| ← Previous race | Next race → |
- Circuit de Monaco

Race details
- Date: 26 May 2013
- Official name: Formula 1 Grand Prix de Monaco 2013
- Location: Circuit de Monaco
- Course: Street circuit
- Course length: 3.34 km (2.08 miles)
- Distance: 78 laps, 260.52 km (162.24 miles)
- Weather: Warm and sunny
- Attendance: 200,000 (Weekend)

Pole position
- Driver: Nico Rosberg; / Mercedes
- Time: 1:13.876

Fastest lap
- Driver: Sebastian Vettel / Red Bull-Renault
- Time: 1:16.577 on lap 77

Podium
- First: Nico Rosberg; / Mercedes
- Second: Sebastian Vettel; / Red Bull-Renault
- Third: Mark Webber; / Red Bull-Renault

= 2013 Monaco Grand Prix =

The 2013 Monaco Grand Prix (formally known as the Formula 1 Grand Prix de Monaco 2013) was a Formula One motor race that took place on 26 May 2013 at the Circuit de Monaco, a street circuit that runs through the principality of Monaco. The race was won by Nico Rosberg for Mercedes AMG Petronas, repeating the feat of his father Keke Rosberg in the 1983 race. The race was the sixth round of the 2013 season, and marked the seventy-first time the Monaco Grand Prix has been held. Rosberg had started the race from pole.

== Report ==

=== Background ===

==== Tyres ====
Tyre supplier Pirelli brought its yellow-banded soft compound tyre as the harder "prime" tyre and the red-banded super-soft compound tyre as the softer "option" tyre, just as they did the previous two years. It was the second time in the season that the super-soft compound was used at a race weekend, as was the case with the soft tyre compound.

===Free practice===
Thursday's Free Practice sessions saw many drivers struggling to find grip on the circuit, as Jean-Éric Vergne and Kimi Räikkönen both suffered major lock-ups at turn 4, and went off into the small run-off area. Lewis Hamilton locked up badly at turn 8, with his teammate, Nico Rosberg, touching the barrier at turn 7. Grosjean and Massa both crashed into the barriers at turn 1, and with Massa's crash being on Saturday morning's Free Practice session, he was unable to compete in qualifying. Adrian Sutil crashed into the outside barrier at turn 2.

- MATERIAL PROVIDED

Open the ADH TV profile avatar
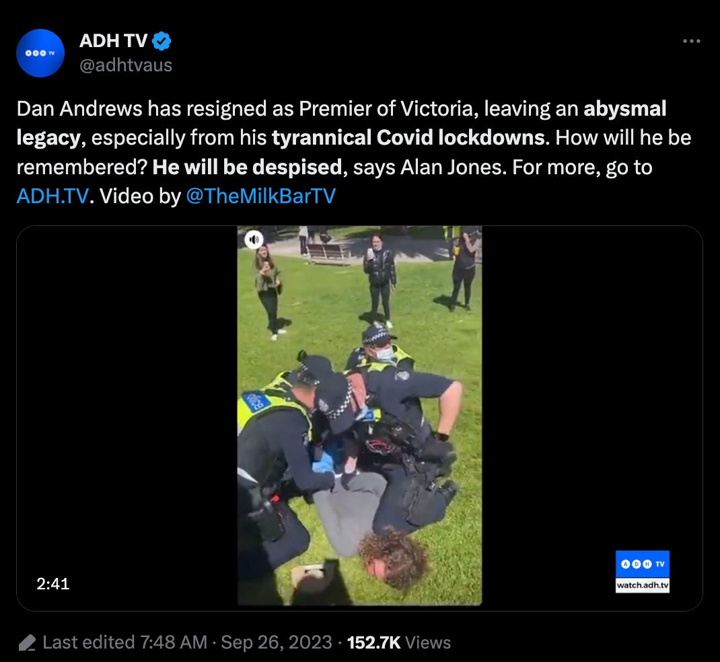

- WHAT YOU NEED TO DO
- 1) Say whether each statement agrees with the 2013 Monaco Grand Prix article, answering yes or no and quoting the deciding words. (a) Rosberg started the race from pole. (b) Pirelli used the super-soft compound as the "prime" tyre. (c) Massa's crash happened in a Thursday session.
- 2) Please continue the 2013 Monaco Grand Prix article from the end of its last sentence.
The material has no role here.

- ANSWERS FOR THE EXERCISE
- 1)
(a) Yes: "Rosberg had started the race from pole."
(b) No: "the red-banded super-soft compound tyre as the softer "option" tyre"
(c) No: "with Massa's crash being on Saturday morning's Free Practice session"

- 2)
===Qualifying===
The three qualifying sessions were held on 25 May. Q1 and Q2 were rain-affected, with mostly dry conditions for Q3.

====Q1====
Force India's Paul di Resta, Caterham's Charles Pic, Sauber's Esteban Gutiérrez, Marussia's Max Chilton and Jules Bianchi, and Ferrari's Felipe Massa did not make it out of the first qualifying session. Bianchi stopped on track with an engine issue before setting a timed lap. Massa did not run a lap as his car was still being repaired following a crash in Free Practice Session No. 3. Giedo van der Garde became the first Caterham driver to advance to the second round of qualifying in the 2013 season.

====Q2====
Sauber's Nico Hülkenberg, Toro Rosso's Daniel Ricciardo, Lotus' Romain Grosjean, both Williams drivers Valtteri Bottas and Pastor Maldonado, as well as Caterham's Giedo van der Garde were knocked out and did not advance.

====Q3====
Mercedes's Nico Rosberg took pole position for the Monaco Grand Prix with a time of 1m13.876s. Mercedes's Lewis Hamilton and Red Bull's Sebastian Vettel set the next two fastest times during the final round of qualifying. It was the third pole position in a row for Rosberg and the second Mercedes front row lockout in a row.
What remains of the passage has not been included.